Records for locating described items
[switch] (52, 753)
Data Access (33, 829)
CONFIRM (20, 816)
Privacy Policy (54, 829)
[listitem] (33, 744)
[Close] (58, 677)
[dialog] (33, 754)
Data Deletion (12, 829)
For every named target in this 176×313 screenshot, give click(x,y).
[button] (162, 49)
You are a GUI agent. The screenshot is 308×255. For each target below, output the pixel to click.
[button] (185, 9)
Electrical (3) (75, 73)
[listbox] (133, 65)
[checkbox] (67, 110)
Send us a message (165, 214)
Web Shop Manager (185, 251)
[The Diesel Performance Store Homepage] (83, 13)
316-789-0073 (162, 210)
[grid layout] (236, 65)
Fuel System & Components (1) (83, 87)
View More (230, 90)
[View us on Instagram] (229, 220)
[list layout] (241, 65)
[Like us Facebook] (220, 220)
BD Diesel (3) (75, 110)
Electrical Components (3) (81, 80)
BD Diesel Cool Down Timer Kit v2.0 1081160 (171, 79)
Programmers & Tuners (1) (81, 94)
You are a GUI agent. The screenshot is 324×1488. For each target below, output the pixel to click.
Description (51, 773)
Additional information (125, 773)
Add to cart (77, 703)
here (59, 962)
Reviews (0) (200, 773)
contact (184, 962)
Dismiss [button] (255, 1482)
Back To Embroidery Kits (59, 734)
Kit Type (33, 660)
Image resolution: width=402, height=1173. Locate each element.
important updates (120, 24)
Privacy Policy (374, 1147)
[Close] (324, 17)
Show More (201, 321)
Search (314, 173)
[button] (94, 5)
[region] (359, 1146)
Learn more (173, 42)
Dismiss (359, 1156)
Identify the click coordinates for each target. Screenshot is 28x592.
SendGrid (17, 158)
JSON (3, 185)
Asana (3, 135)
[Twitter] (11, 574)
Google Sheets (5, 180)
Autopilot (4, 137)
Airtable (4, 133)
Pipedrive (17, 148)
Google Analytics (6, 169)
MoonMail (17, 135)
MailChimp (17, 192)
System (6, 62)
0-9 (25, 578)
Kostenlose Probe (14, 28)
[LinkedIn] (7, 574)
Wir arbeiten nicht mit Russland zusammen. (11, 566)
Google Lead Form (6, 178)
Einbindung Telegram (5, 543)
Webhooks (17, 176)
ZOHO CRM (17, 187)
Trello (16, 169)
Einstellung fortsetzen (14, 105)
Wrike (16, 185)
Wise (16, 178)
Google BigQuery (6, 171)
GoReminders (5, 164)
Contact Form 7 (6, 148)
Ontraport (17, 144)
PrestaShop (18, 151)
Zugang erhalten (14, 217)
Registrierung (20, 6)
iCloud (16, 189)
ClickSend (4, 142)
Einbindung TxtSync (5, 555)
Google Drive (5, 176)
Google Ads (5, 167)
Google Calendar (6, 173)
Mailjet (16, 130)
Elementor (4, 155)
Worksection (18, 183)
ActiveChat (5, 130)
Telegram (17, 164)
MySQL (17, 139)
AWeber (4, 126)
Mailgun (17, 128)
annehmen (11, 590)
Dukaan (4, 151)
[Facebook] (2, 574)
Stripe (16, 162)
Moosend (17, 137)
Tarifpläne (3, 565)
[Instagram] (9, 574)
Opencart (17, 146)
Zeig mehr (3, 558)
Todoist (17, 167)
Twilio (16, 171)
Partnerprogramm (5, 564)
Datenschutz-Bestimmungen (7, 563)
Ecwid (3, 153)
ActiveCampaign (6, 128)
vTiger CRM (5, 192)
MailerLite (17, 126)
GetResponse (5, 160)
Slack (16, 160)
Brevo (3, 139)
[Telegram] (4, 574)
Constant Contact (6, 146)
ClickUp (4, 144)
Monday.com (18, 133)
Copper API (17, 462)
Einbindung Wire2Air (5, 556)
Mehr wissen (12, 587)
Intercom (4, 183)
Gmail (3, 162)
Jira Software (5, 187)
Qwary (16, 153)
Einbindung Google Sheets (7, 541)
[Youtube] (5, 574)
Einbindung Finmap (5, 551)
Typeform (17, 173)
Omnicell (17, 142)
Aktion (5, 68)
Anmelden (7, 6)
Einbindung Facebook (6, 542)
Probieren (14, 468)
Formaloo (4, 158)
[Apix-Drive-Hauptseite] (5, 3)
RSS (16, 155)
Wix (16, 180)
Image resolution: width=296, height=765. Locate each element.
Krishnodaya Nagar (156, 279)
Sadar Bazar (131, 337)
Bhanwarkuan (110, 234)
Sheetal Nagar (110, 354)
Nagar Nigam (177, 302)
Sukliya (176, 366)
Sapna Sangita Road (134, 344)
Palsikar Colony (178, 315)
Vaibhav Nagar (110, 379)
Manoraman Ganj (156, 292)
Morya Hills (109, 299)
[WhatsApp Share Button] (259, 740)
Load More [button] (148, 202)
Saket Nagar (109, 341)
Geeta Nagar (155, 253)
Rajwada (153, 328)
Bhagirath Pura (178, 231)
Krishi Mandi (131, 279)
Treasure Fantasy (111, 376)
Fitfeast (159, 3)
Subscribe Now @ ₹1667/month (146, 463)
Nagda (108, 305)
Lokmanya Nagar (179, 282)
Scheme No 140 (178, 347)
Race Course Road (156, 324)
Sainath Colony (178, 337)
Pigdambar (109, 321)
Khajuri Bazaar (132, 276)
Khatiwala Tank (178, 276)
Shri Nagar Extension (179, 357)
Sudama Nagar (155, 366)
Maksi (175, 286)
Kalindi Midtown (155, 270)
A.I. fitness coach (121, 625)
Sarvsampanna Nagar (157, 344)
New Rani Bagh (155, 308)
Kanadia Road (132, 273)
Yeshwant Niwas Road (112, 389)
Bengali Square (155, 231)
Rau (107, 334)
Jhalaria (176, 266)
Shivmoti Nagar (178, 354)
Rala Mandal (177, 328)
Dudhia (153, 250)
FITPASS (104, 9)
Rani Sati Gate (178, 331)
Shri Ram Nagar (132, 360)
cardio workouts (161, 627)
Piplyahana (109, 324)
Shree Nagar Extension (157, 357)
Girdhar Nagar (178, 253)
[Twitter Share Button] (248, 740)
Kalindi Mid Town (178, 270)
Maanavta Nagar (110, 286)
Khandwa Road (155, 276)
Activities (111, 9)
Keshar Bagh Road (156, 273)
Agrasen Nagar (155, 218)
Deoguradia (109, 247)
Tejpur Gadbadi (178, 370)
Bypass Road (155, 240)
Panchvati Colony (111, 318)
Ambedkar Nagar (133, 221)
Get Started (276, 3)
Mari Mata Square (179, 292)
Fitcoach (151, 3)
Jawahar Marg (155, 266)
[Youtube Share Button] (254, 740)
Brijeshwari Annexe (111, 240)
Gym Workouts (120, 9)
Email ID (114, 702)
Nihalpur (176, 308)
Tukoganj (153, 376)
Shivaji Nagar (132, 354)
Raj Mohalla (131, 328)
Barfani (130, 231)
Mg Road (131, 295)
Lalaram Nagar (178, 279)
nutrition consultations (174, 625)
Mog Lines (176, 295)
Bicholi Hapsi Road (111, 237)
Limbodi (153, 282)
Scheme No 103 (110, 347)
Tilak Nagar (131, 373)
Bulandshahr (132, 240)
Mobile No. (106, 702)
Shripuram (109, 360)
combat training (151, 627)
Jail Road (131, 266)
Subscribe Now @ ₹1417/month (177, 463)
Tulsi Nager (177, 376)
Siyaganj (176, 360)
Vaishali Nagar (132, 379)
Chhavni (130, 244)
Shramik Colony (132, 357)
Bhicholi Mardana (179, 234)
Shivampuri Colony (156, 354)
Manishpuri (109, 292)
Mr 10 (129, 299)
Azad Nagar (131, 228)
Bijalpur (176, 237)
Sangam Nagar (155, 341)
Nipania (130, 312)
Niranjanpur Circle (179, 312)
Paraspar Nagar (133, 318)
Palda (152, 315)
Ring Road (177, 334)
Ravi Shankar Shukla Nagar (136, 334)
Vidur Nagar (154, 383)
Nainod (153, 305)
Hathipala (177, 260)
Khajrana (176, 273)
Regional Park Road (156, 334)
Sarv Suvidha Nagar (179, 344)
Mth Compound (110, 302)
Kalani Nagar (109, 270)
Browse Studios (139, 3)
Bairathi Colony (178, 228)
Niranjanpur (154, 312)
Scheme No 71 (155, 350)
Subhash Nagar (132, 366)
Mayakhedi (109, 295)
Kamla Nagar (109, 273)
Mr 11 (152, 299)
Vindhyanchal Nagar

* _Work to be completed_: Rewrite the records from their start through the line that contains "[button] (162, 49)", inclusive, with "Privacy Policy" replaced by "Terms of Service" and everything else unchanged. Return only those lines.

* _Right answer_:
[switch] (52, 753)
Data Access (33, 829)
CONFIRM (20, 816)
Terms of Service (54, 829)
[listitem] (33, 744)
[Close] (58, 677)
[dialog] (33, 754)
Data Deletion (12, 829)
For every named target in this 176×313 screenshot, give click(x,y).
[button] (162, 49)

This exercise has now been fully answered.